→ Goal of the exercise: From the line that has "Expand arrow on Altman Z-Score filter" down to the last line of the data below, set down every line exactly, but none of the pictures.

→ Dataset records:
============

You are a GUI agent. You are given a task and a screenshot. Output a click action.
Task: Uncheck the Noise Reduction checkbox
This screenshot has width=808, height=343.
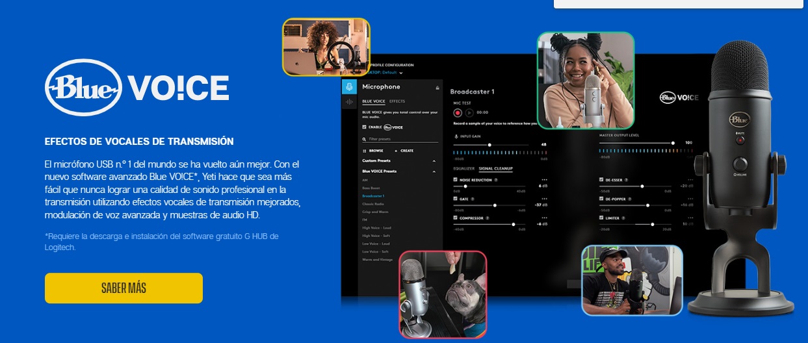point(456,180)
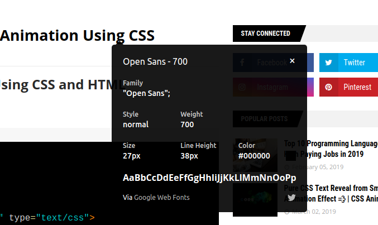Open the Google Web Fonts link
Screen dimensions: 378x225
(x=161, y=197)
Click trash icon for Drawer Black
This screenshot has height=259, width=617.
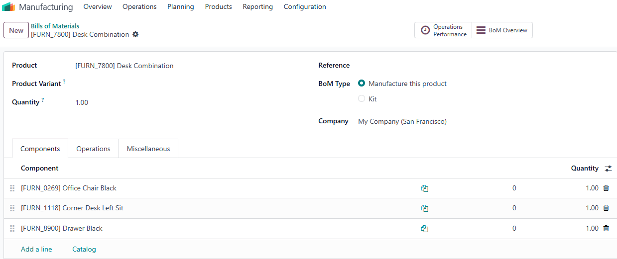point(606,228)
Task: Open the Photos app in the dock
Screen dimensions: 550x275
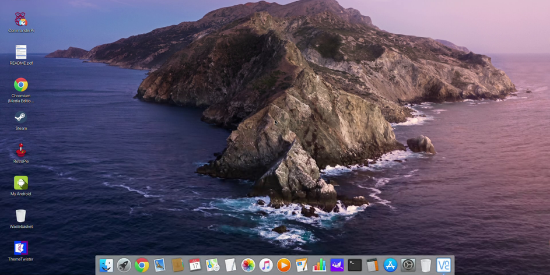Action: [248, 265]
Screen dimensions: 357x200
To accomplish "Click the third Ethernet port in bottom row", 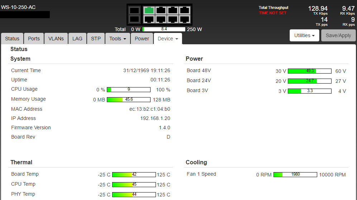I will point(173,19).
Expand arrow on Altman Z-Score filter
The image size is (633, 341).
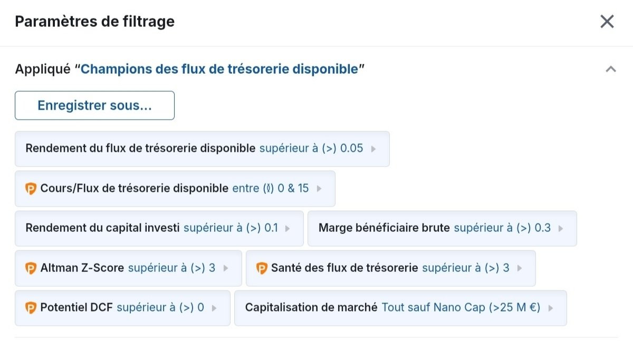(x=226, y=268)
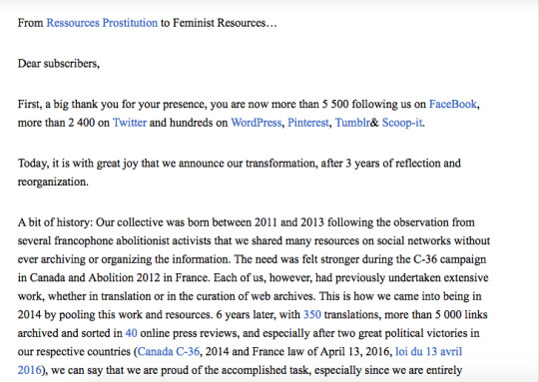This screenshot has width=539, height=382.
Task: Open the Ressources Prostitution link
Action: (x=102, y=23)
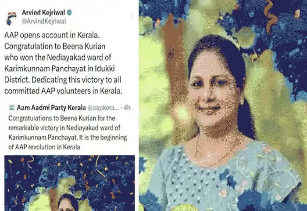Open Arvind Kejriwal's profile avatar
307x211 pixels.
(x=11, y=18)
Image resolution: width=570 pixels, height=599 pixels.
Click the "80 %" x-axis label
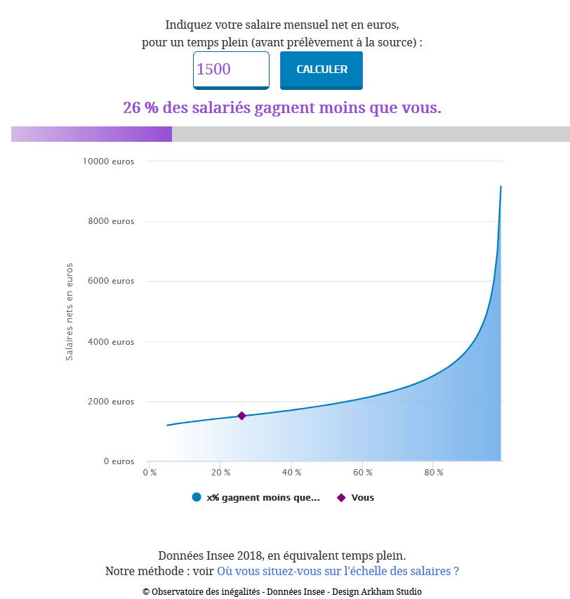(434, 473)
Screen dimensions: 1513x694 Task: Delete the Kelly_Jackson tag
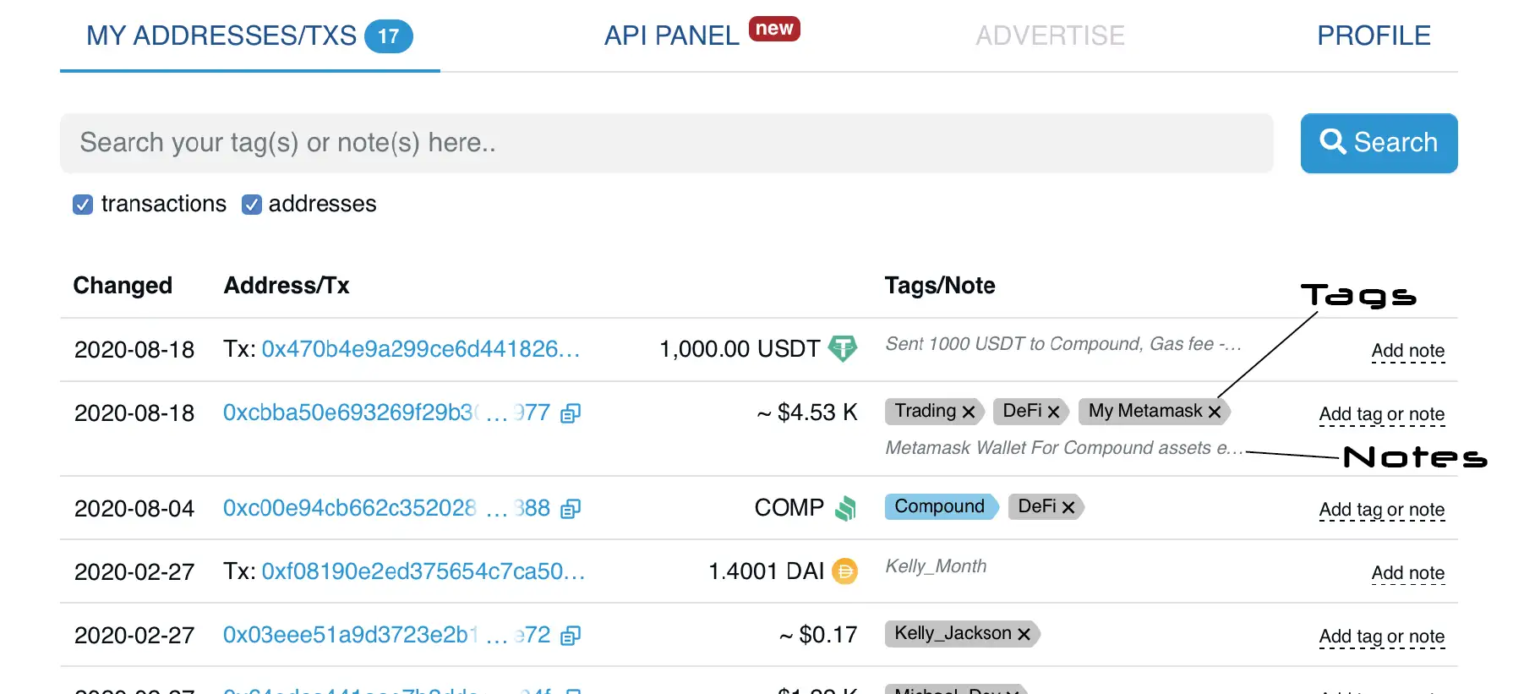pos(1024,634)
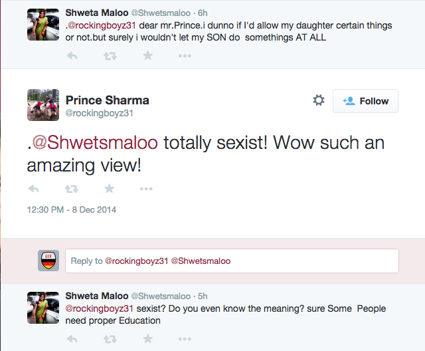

============

→ Result of the task:
Expand arrow on Altman Z-Score filter
The image size is (633, 341).
(x=226, y=268)
This screenshot has width=539, height=382.
Task: Open the Ressources Prostitution link
Action: (x=102, y=23)
Open Arvind Kejriwal's profile avatar
307x211 pixels.
(x=11, y=18)
Image resolution: width=570 pixels, height=599 pixels.
Click the "80 %" x-axis label
(434, 473)
Screen dimensions: 1513x694 Task: Delete the Kelly_Jackson tag
pos(1024,634)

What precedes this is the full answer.